個別指導において保険医療機関等に改善を求めた主な指摘事項について/四国厚生支局
http://kouseikyoku.mhlw.go.jp/shikoku/chosa/documents/shiteki_yakkyoku.pdf

調剤技術料

まずはⅡ調剤技術料に関する事項です。

調剤基本料

調剤基本料について、同一日に複数の処方せんを受けた場合において、同一の保険医療機関で、一連の診療行為に基づいて交付された処方せんについて受付回数を2回として算定している不適切な例が認められるので改めること。

同一保険医療機関からの一連の診療行為に関するものであれば複数の処方箋に分かれても、受付回数は一回です。
これは、異なる診療科であっても、異なる医師による処方箋であっても同じです。
午前と午後に処方箋が発行されても、それが一連の診療行為とみなされれば、受付回数は一回となります。
一度、診察・調剤を受け、帰宅後に体調が急変し、再度受診した場合は、同日再診とみなして、別の受付とすることが可能です。
この場合、処方箋の備考欄に、「体調急変のため同日再診」などと記入してもらえればわかりやすいですね。

基準調剤加算

基準調剤加算について、時間外、休日、夜間における調剤応需が可能な保険薬局の所在地、名称及び直接連絡が取れる連絡先電話番号等を記載した文書に、開局日、開局時間、標榜時間外にも対応が可能であることの記載がない不適切な例が認められるので改めること。

算定用件そのままですね。
時間外の対応については、文書(薬袋を含む)で交付する必要があるので、そのことを記載しなくてはなりません。

調剤料

調剤料について、次の不適切な例が認められるので改めること。

  • 同一銘柄の外用薬を2回算定している。
  • 屯服薬を内服薬として算定している。

外用については、同一の外用薬が処方箋内に二回出てくるケースが想像できないんですが、どういうケースでしょう?
同じ外用薬でも、使用部位ごとに分けて書くケースとかあるのかな?

頓服を内服として算定するケースには、
ロキソニン(60) 1T 1日1回 朝食後(痛いとき) 14日分
のようなものが想像できますね。
「痛いとき」に飲むのであればそれは頓用とするべきです。

調剤料又は調剤技術料に係る加算

嚥下困難者用製剤加算

嚥下困難者用製剤加算について、剤形の加工を薬学的な知識に基づいて行っていない不適切な例が認められるので、算定要件を十分に認識し適切に取り扱うこと。

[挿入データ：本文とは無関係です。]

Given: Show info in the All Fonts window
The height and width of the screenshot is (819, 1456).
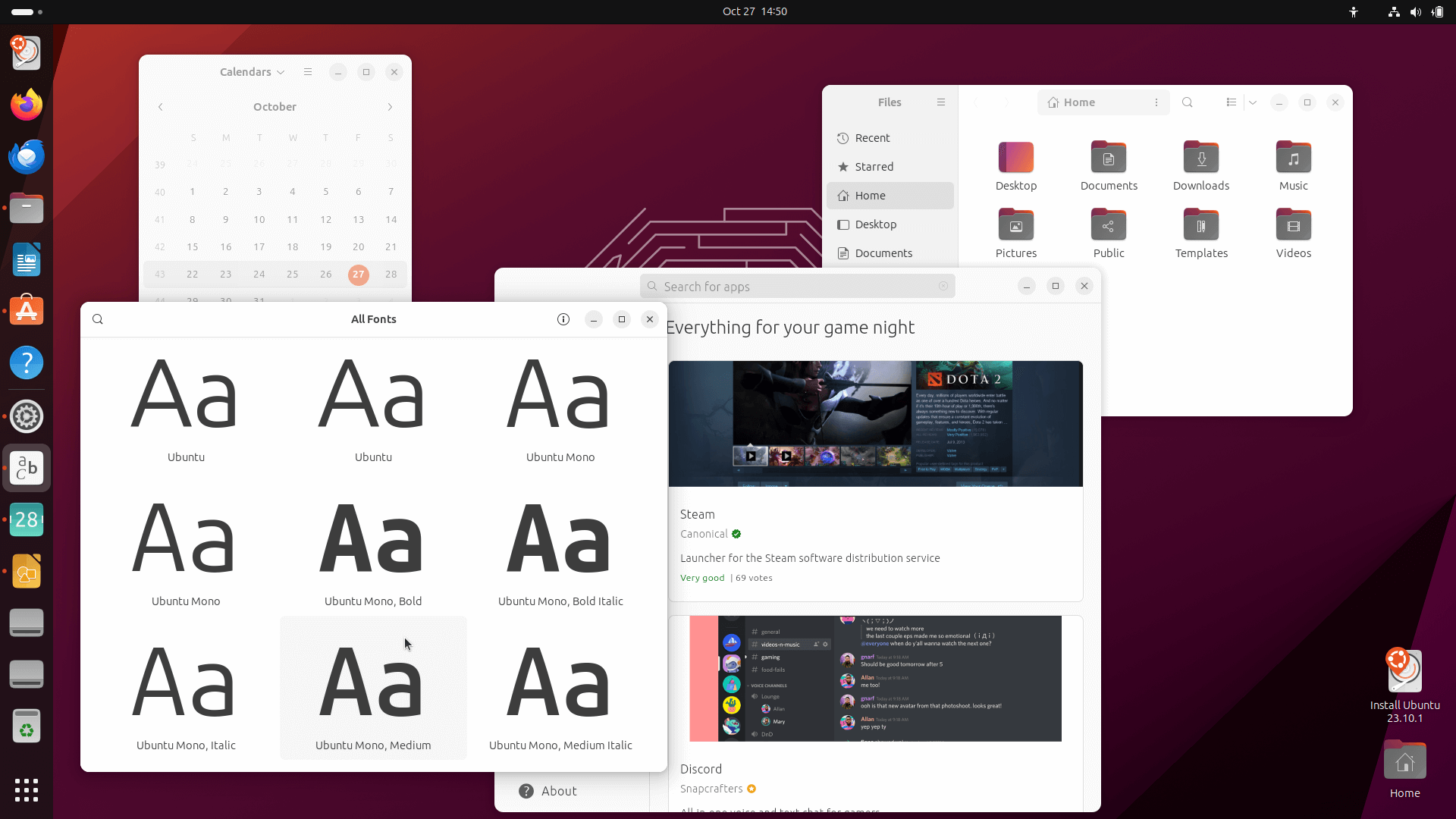Looking at the screenshot, I should coord(563,318).
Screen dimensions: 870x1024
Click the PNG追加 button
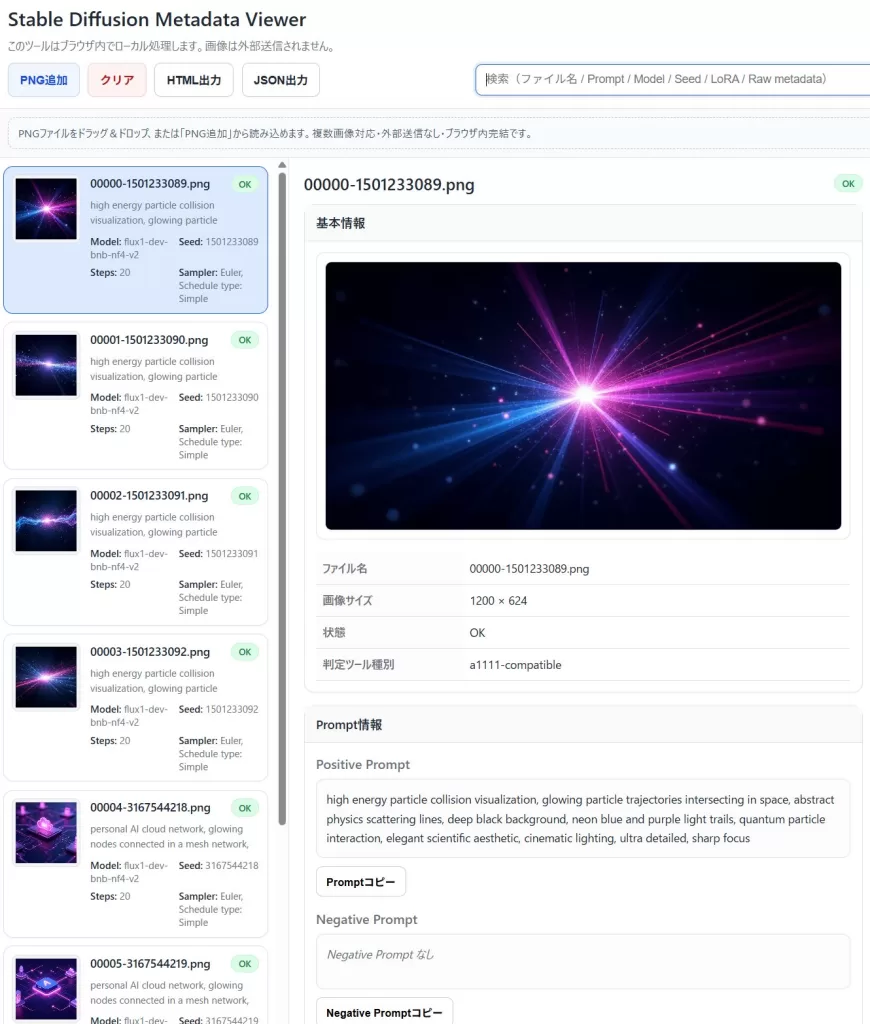click(x=43, y=80)
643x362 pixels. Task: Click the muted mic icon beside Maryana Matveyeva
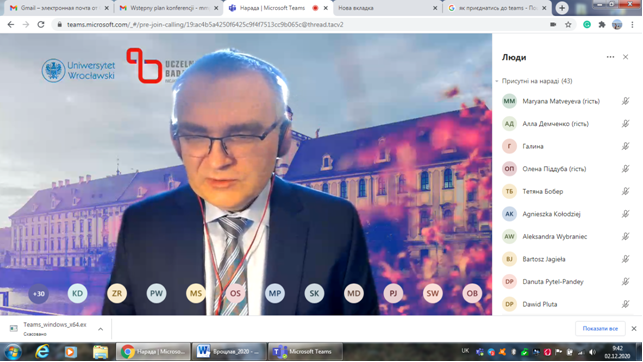click(625, 101)
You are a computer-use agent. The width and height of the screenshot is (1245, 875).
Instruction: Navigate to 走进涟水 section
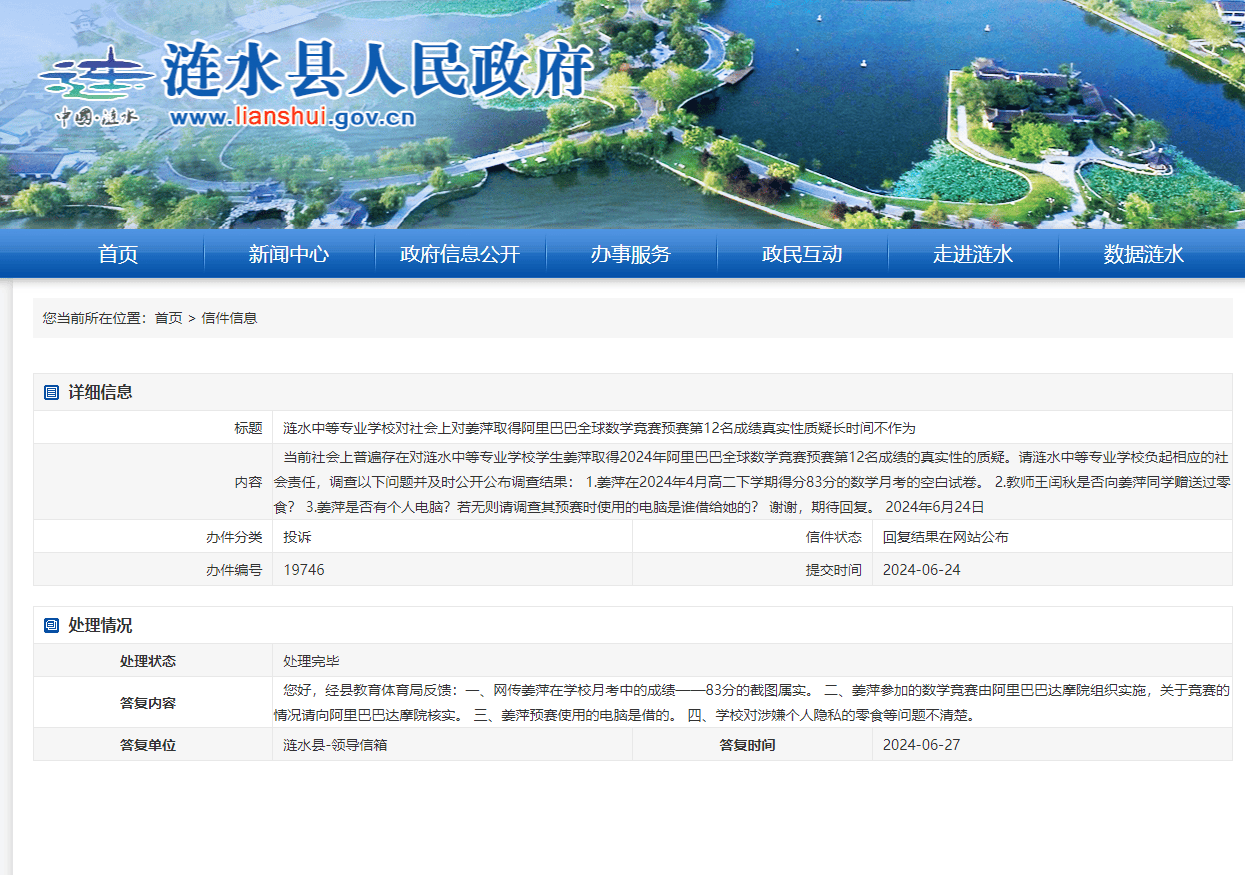973,254
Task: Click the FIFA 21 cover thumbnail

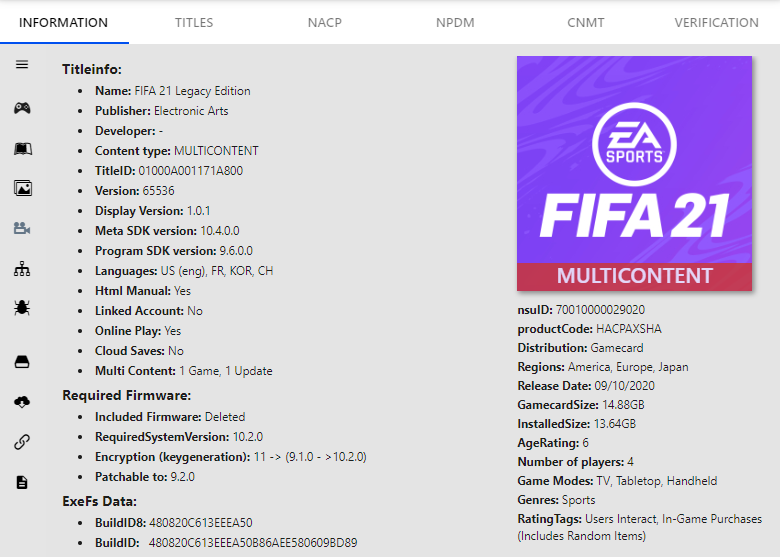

徐放製剤や腸溶性のものなど、粉砕や脱カプセル不可のものに対して行っているということでしょうか?
それとも散剤や液剤、口腔内崩壊錠が存在するものに対して実施し、加算を算定している?

一包化加算

一包化加算について、保険薬剤師が一包化の必要を認め、調剤録等に医師の了解を得た旨及びその理由を調剤録等に記載していない不適切な例が認められるので、算定要件を十分に認識し適切に取り扱うこと。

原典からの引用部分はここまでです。